General - March 4th, 2008 - Written by Ken Ryall

I’m working on a presentation for this year’s EclipseCon titled “Visual Studio Users and Eclipse” A lot of people using Carbide have also used Visual Studio and have given us lots of feedback about their experiences trying out a new C/C++ environment. While the C/C++ people are very active in the Eclipse community the crowd at EclipseCon has more of an enterprise/java/open source background. So I hope to use the presentation to build awareness around some of the issues people have when they come to Eclipse from Visual Studio. Some of these are unique to Carbide, some are things we can contribute to the Eclipse community, and some are things we need to convince other contributers to pay attention to.

In Carbide 1.3 we added a set of Visual Studio key bindings, a couple new editor commands, better contextual launching for the debugger, and other usability improvements in response to your feedback. If you can suggest other things we can do to Carbide to make it more accessible to VS users please leave a comment or file a bug and I’ll try to work them into my presentation.

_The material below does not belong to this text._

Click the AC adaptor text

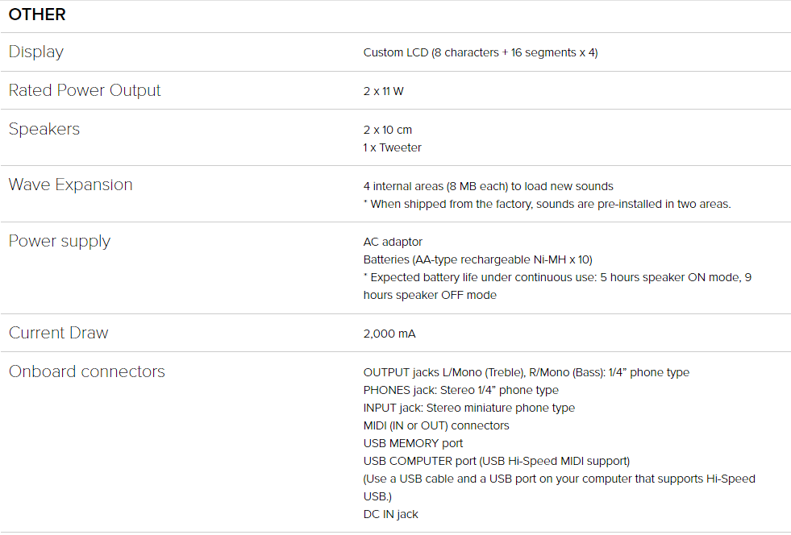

And if you find yourself at EclipseCon be sure to come by and say hello.

EclipseCon 2008

About the author Ken Ryall

  • Number of posts: 26

Comments (1)

  1. Marcus Groeber wrote

    I am not sure if this is already on your list, but one of the few things I find myself going back to VS6 for is thread display in the emulator (yes, I know that I seem to be one of the few who don’t care much for ODD ;-)):

    Carbide will only show you the Windows thread ID for each running thread, but there is no indication as to which threads belong to which process (neither is there in VS), and more importantly, I can’t seem to get a quick overview of what each thread is doing at the moment.

    I would like to get a summary of the first position in the call stack for which there is symbolic debugging information - this is exactly what the thread display of VS gives me, so if my application hangs, I can simply pause the emulator (all threads) and then see in a single view what each thread is doing.

    The equivalent possibility of breaking all threads in Carbide is so slow in populating all the levels of the tree that I find it virtually unusable for the hundreds of threads in a typical Symbian emulator session.

    Another area that I still use VS6 for is raw memory views - if I have to inspect, say, a region of the heap around a corrupted cell, I find the Carbide memory view much more limiting in how it lets me move around, especially to areas before the location I have specified.

    For Symbian specifically (though not Eclipse in general) one possibility to improve these two areas might be integrating Symbian’s HookLogger and AnalyzeHeap tools.